* **Listed entries**:
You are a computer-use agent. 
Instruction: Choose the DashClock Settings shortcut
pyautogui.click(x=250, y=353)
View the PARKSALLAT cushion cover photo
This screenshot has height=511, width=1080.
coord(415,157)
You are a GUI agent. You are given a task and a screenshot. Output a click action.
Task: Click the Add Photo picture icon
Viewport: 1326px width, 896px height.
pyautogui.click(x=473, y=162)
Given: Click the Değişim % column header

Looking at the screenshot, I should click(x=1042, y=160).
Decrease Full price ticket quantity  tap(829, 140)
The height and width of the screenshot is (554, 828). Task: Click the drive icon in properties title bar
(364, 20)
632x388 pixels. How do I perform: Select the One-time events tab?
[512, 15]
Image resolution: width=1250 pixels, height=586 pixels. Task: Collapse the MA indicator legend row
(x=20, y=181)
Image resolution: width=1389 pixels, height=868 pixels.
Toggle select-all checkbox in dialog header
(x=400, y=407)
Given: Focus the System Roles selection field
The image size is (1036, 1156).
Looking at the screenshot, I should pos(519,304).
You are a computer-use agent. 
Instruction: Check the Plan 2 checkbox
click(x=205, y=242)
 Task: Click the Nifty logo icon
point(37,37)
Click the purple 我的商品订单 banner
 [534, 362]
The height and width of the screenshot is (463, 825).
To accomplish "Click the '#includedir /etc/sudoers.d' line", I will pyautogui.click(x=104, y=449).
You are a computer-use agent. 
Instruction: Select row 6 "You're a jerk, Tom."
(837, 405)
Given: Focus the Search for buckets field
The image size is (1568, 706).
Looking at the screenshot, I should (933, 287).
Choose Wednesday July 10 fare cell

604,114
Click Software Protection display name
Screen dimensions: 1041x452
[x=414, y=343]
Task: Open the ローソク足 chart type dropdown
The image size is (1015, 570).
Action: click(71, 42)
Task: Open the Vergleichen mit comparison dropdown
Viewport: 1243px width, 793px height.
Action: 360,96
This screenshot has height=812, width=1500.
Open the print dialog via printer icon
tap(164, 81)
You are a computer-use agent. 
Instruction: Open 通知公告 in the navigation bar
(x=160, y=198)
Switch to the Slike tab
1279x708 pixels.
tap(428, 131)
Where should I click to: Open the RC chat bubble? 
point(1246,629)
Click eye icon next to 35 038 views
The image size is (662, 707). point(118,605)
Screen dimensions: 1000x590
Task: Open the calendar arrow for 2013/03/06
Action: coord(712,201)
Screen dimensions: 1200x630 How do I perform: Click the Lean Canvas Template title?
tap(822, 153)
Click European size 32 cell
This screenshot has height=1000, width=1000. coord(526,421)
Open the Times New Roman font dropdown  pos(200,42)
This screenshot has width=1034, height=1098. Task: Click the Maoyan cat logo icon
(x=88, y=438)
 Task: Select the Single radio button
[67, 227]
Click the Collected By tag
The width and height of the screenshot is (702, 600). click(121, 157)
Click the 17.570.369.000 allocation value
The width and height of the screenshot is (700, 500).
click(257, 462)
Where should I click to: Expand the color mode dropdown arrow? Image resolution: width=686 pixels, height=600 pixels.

* **What to produce**:
Reply with the complete data above, every character as it stands.

* **Result of the task**:
You are a computer-use agent. 
Instruction: Choose the DashClock Settings shortcut
pyautogui.click(x=250, y=353)
View the PARKSALLAT cushion cover photo
This screenshot has height=511, width=1080.
coord(415,157)
You are a GUI agent. You are given a task and a screenshot. Output a click action.
Task: Click the Add Photo picture icon
Viewport: 1326px width, 896px height.
pyautogui.click(x=473, y=162)
Given: Click the Değişim % column header

Looking at the screenshot, I should click(x=1042, y=160).
Decrease Full price ticket quantity  tap(829, 140)
The height and width of the screenshot is (554, 828). Task: Click the drive icon in properties title bar
(364, 20)
632x388 pixels. How do I perform: Select the One-time events tab?
[512, 15]
Image resolution: width=1250 pixels, height=586 pixels. Task: Collapse the MA indicator legend row
(x=20, y=181)
Image resolution: width=1389 pixels, height=868 pixels.
Toggle select-all checkbox in dialog header
(x=400, y=407)
Given: Focus the System Roles selection field
The image size is (1036, 1156).
Looking at the screenshot, I should pos(519,304).
You are a computer-use agent. 
Instruction: Check the Plan 2 checkbox
click(x=205, y=242)
 Task: Click the Nifty logo icon
point(37,37)
Click the purple 我的商品订单 banner
 [534, 362]
The height and width of the screenshot is (463, 825).
To accomplish "Click the '#includedir /etc/sudoers.d' line", I will pyautogui.click(x=104, y=449).
You are a computer-use agent. 
Instruction: Select row 6 "You're a jerk, Tom."
(837, 405)
Given: Focus the Search for buckets field
The image size is (1568, 706).
Looking at the screenshot, I should (933, 287).
Choose Wednesday July 10 fare cell

604,114
Click Software Protection display name
Screen dimensions: 1041x452
[x=414, y=343]
Task: Open the ローソク足 chart type dropdown
The image size is (1015, 570).
Action: click(71, 42)
Task: Open the Vergleichen mit comparison dropdown
Viewport: 1243px width, 793px height.
Action: 360,96
This screenshot has height=812, width=1500.
Open the print dialog via printer icon
tap(164, 81)
You are a computer-use agent. 
Instruction: Open 通知公告 in the navigation bar
(x=160, y=198)
Switch to the Slike tab
1279x708 pixels.
tap(428, 131)
Where should I click to: Open the RC chat bubble? 
point(1246,629)
Click eye icon next to 35 038 views
The image size is (662, 707). point(118,605)
Screen dimensions: 1000x590
Task: Open the calendar arrow for 2013/03/06
Action: coord(712,201)
Screen dimensions: 1200x630 How do I perform: Click the Lean Canvas Template title?
tap(822, 153)
Click European size 32 cell
This screenshot has height=1000, width=1000. coord(526,421)
Open the Times New Roman font dropdown  pos(200,42)
This screenshot has width=1034, height=1098. Task: Click the Maoyan cat logo icon
(x=88, y=438)
 Task: Select the Single radio button
[67, 227]
Click the Collected By tag
The width and height of the screenshot is (702, 600). click(121, 157)
Click the 17.570.369.000 allocation value
The width and height of the screenshot is (700, 500).
click(257, 462)
Where should I click to: Expand the color mode dropdown arrow? Image resolution: width=686 pixels, height=600 pixels.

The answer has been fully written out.